Ofsted Outstanding Only for Those Who Improve Equity & Social Engineering
Whilst I’m not actually convinced that Ofsted inspection grades will survive for many more years I’m going to use them as a way of building a set of policies around a preferential option for the poor. Imagine if the Department for Education and Ofsted determined that no school could be designated outstanding unless it had greater than 20% or of its pupil cohort designated as Pupil Premium. Obviously to be graded outstanding the school would need to deliver an effective education as well. This may seem harsh on schools that are located in highly affluent areas and simply can’t attract a large number of pupil premium students. These schools could be designated good and the argument against them being graded outstanding is that they are simply not doing enough to promote social justice. Equally you may argue they have been advantaged for long enough and it’s time to refocus the system. With school admission authorities able to give preference to Pupil Premium children it would be fantastic to see schools scrabbling to get their fair share of those from disadvantaged backgrounds. A bit of redistribution across the system might help schools and pupils from disadvantaged areas more than we might think or like to admit.

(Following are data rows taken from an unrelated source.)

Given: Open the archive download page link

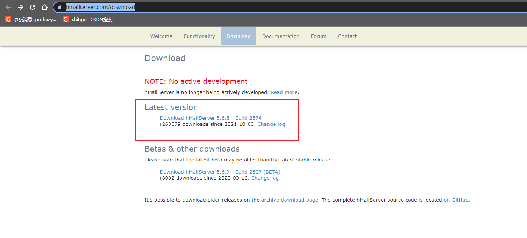Looking at the screenshot, I should (x=289, y=200).
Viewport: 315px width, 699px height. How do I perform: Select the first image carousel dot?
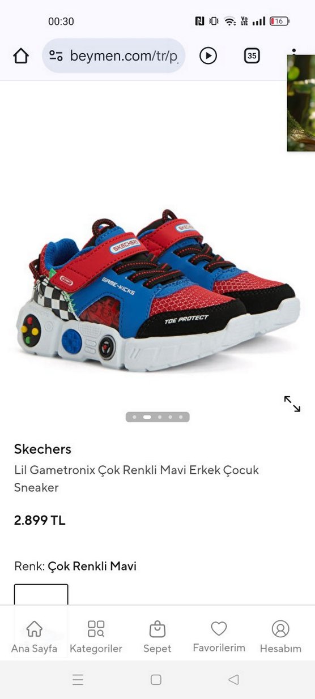tap(134, 417)
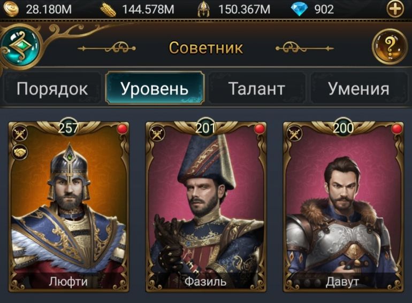Image resolution: width=412 pixels, height=303 pixels.
Task: Click crossed swords icon on Люфти card
Action: (x=20, y=134)
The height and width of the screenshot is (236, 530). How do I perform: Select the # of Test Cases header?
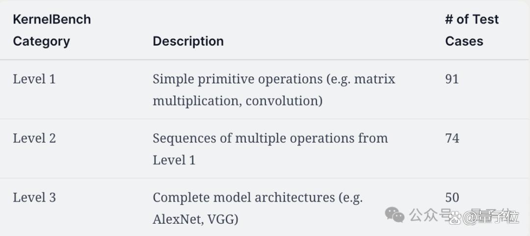coord(472,30)
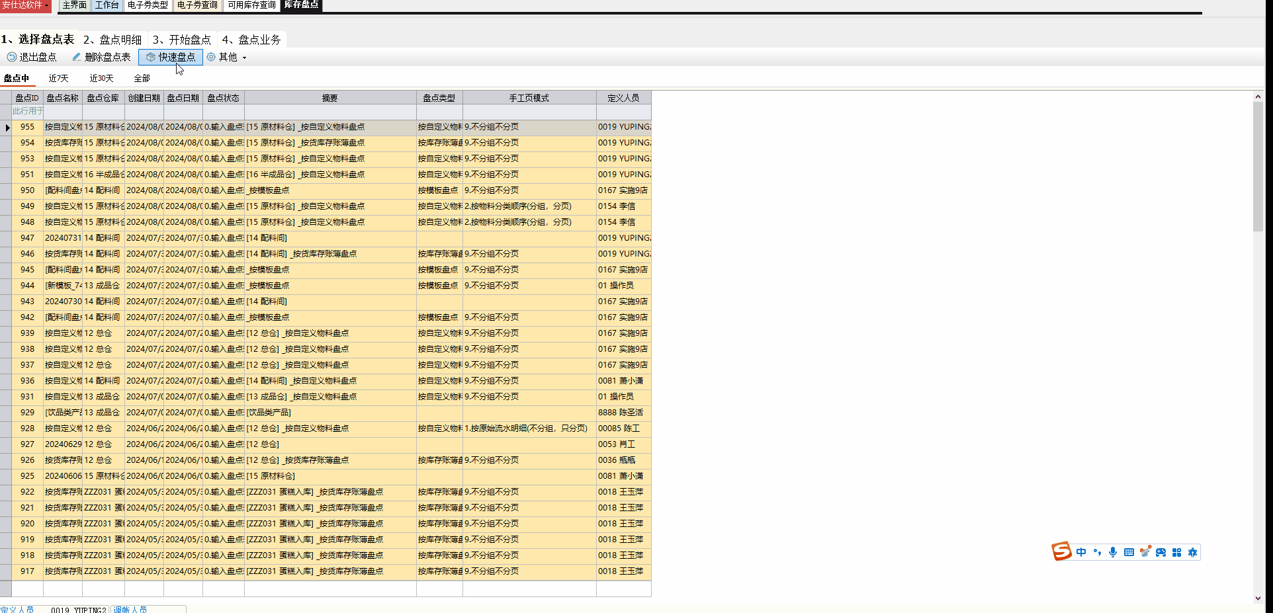Expand the 其他 dropdown menu
Image resolution: width=1273 pixels, height=613 pixels.
[x=227, y=58]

Badges of Honour Only Awarded to Those with Experience of Increasing Equity
This next one is probably going to go down even more like a lead balloon than the one above. It is not a dig aimed at or a slight on anyone. Most NLEs, their designation follows an outstanding graded Ofsted inspection, are likely to be from schools which have a high attaining or affluent pupil intake. They may have extensive, some or no prior experience of working in a school with a low attaining or disadvantaged intake yet they are now the system leaders and dispensers of advice to these schools. The NLE badge needs to be a badge of honour linked to actually having worked, impacted and improved outcomes for children who have come from disadvantaged backgrounds. Imagine if a leader could never be designated as an NLE unless s/he had spent a minimum of three years impacting in a school with greater than 20% of the pupil cohort being designated Pupil Premium. Experience may be from a prior senior leadership post in a school with the prerequisite percentage of children entitled to pupil premium funding. The same thinking can be applied to HMI, Regional Schools Commissioners and even the national Honours List. The potential pull created and increase in the number and calibre of the people applying for senior leadership and headship posts in schools, serving disadvantaged areas, may eventually rocket. The benefit to the children in these schools would be massive.
Create a High Importance Inclusive Pupil Premium Only Value Added Measure (Targeted Metrics)

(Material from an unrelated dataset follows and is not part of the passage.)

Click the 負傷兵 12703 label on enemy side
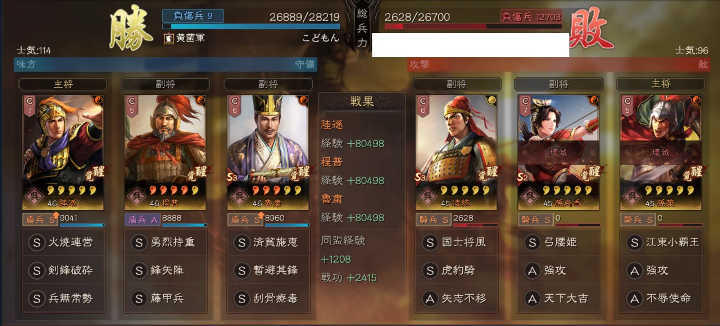Screen dimensions: 720x326 click(531, 17)
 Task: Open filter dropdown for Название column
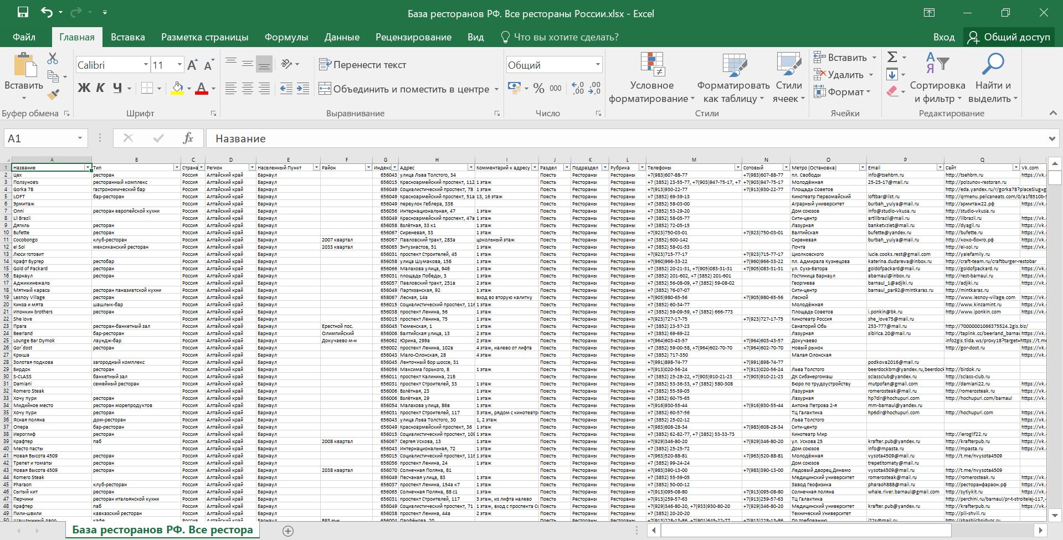click(88, 167)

Metrics matter as they tend to drive our behaviours particularly in a cliff edge high stakes accountability system. Value added measures like Progress 8 and the yet to be determined primary version give schools, with largely disadvantaged backgrounds or low attaining intakes, a fighting chance but it is no more than that, just the slightest chance to show the impact of what they are doing. EducationDatalab’s excellent analysis of the impact of a school’s intake on its Progress 8 outcome makes for interesting reading and offers a number of different inferences which may be made.
Imagine if we created a high importance value added metric to look at a school’s effectiveness based only on Pupil Premium children and compared only to other Pupil Premium children. The measure would probably have to be the primary accountability measure so all schools focused on it and focused on it hard. The comparison could be against the mean of all Pupil Premium children or split the comparison into deciles so outcomes for Pupil Premium children in schools with a high density are compared to those with similar intakes equally those with a very low density in terms of intake. There will be a perennial need to keep an eye on the gap between pupil premium and non-pupil premium outcomes and ensure it is closing.
We’ve designed the system to solve a problem that doesn’t exist. We don’t have a problem with the attainment of those from advantaged backgrounds. The accountability system and associated metrics need to be rethought to focus on children from disadvantaged backgrounds and the schools who serve the majority of them. If we want to get serious about social justice, being one nation, and improving equity in educational outcomes than we need a policy shift. By making schools serving disadvantaged areas more attractive places to work, in fact the preferred place to work, we will have started the journey towards high educational equity.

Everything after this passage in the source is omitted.